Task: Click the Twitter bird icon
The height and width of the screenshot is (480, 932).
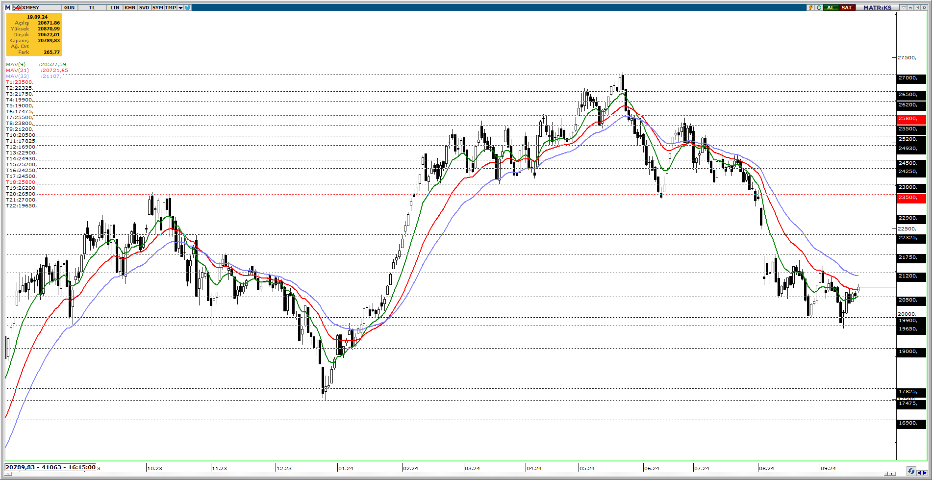Action: [188, 7]
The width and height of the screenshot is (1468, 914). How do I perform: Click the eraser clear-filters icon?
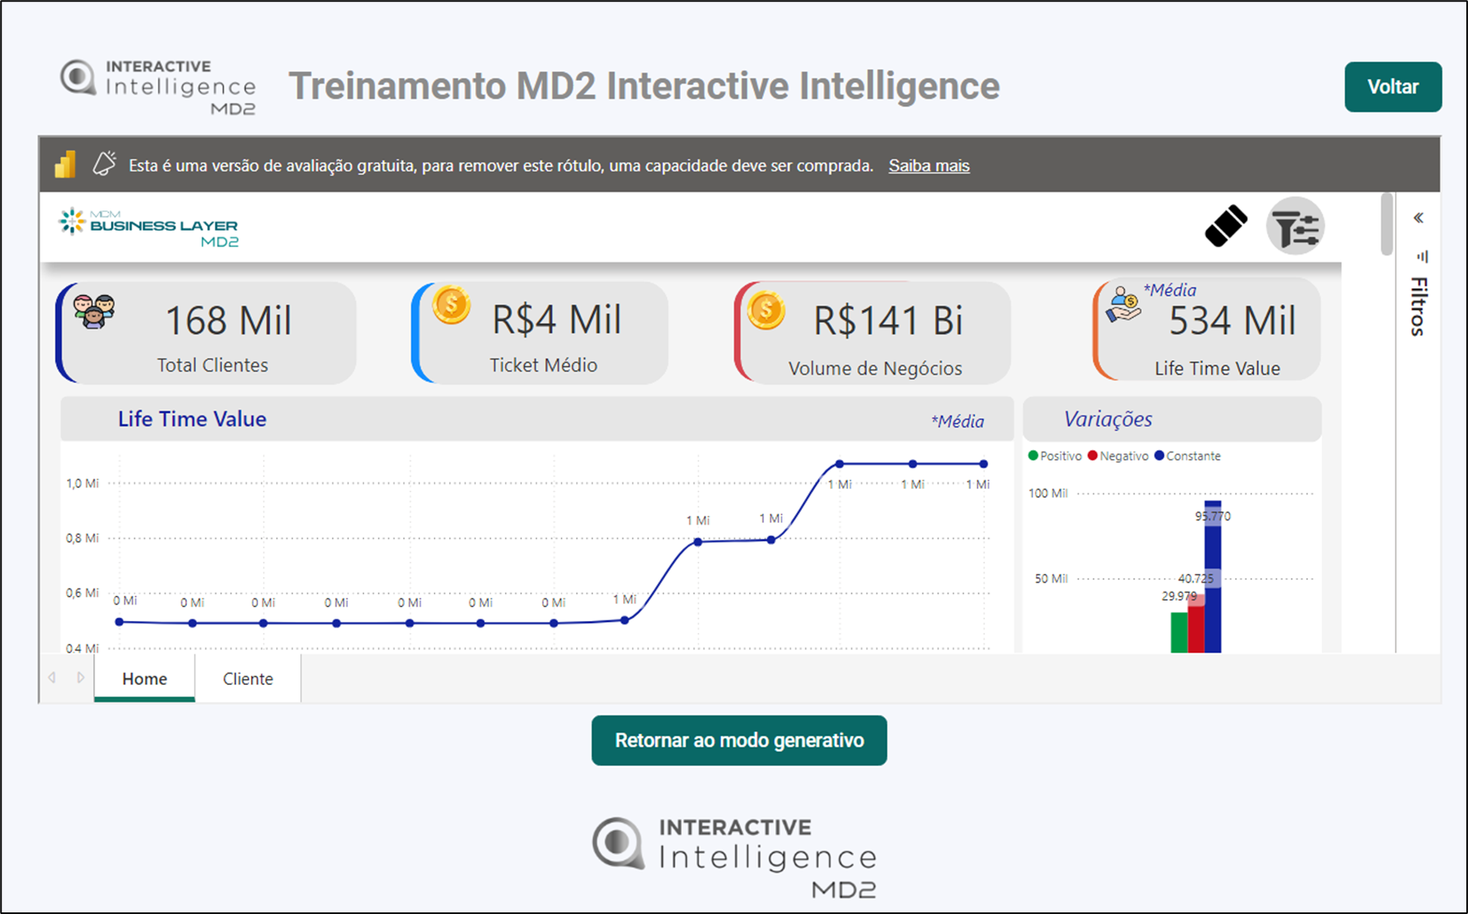(x=1225, y=226)
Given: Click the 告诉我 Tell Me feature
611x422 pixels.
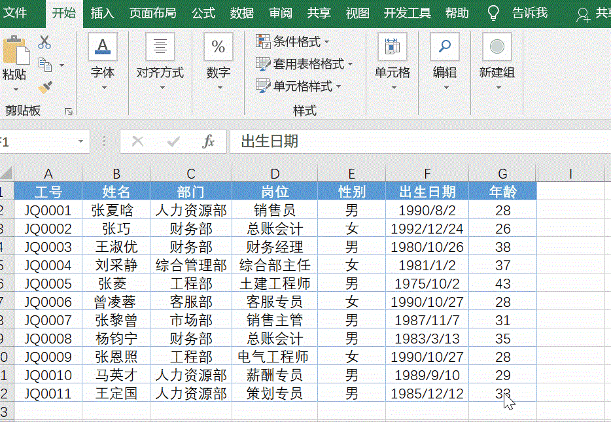Looking at the screenshot, I should pyautogui.click(x=530, y=12).
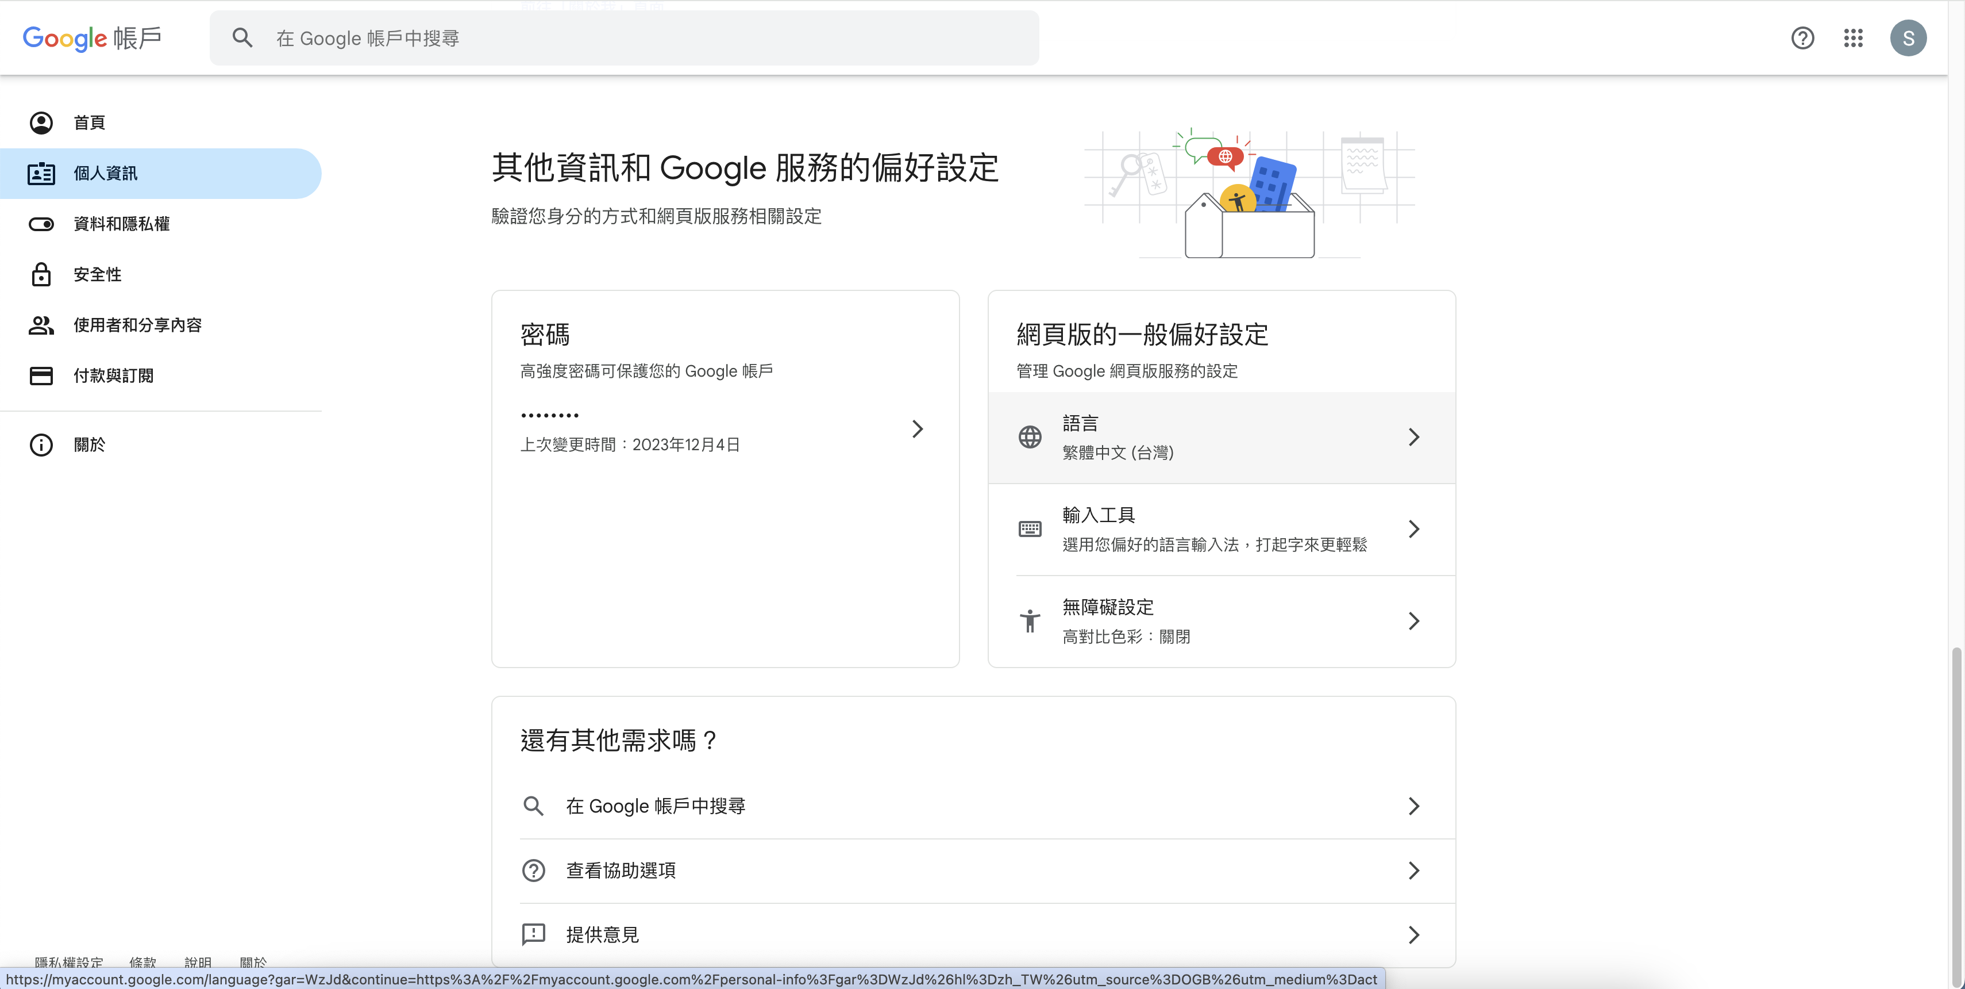Open 付款與訂閱 sidebar item
Screen dimensions: 1965x989
click(x=113, y=375)
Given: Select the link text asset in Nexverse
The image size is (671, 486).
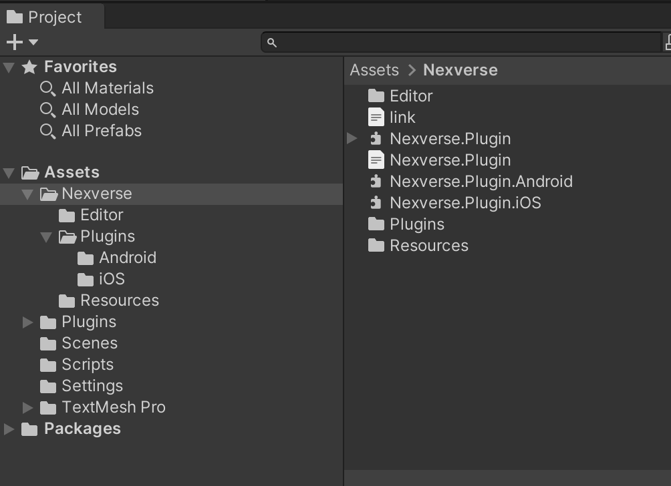Looking at the screenshot, I should 402,117.
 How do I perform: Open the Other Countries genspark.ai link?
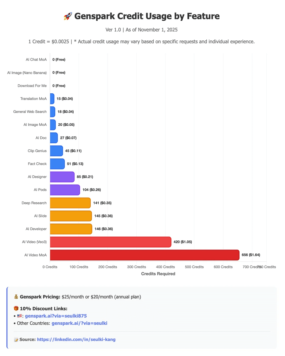79,323
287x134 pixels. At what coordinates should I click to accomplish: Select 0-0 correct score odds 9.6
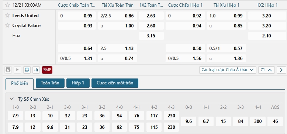pyautogui.click(x=189, y=121)
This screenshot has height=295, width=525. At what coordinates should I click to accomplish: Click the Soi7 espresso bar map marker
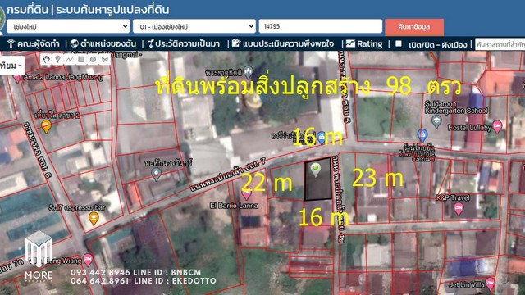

> **Challenge**: Please copy out every item above word for word, omitting the pictures.

> **Answer to this task**:
Task: Click the Twitter bird icon
The height and width of the screenshot is (480, 932).
Action: [188, 7]
The width and height of the screenshot is (1468, 914). How do I perform: Click the eraser clear-filters icon?
(x=1225, y=226)
Given: Click the 告诉我 Tell Me feature
611x422 pixels.
Looking at the screenshot, I should pyautogui.click(x=530, y=12).
Open 付款與訂閱 sidebar item
Screen dimensions: 1965x989
click(x=113, y=375)
Given: Select the link text asset in Nexverse
The image size is (671, 486).
Looking at the screenshot, I should 402,117.
 How do I perform: Open the Other Countries genspark.ai link?
79,323
287x134 pixels. At what coordinates should I click to accomplish: Select 0-0 correct score odds 9.6
pyautogui.click(x=189, y=121)
This screenshot has height=295, width=525. At what coordinates should I click to accomplish: Click the Soi7 espresso bar map marker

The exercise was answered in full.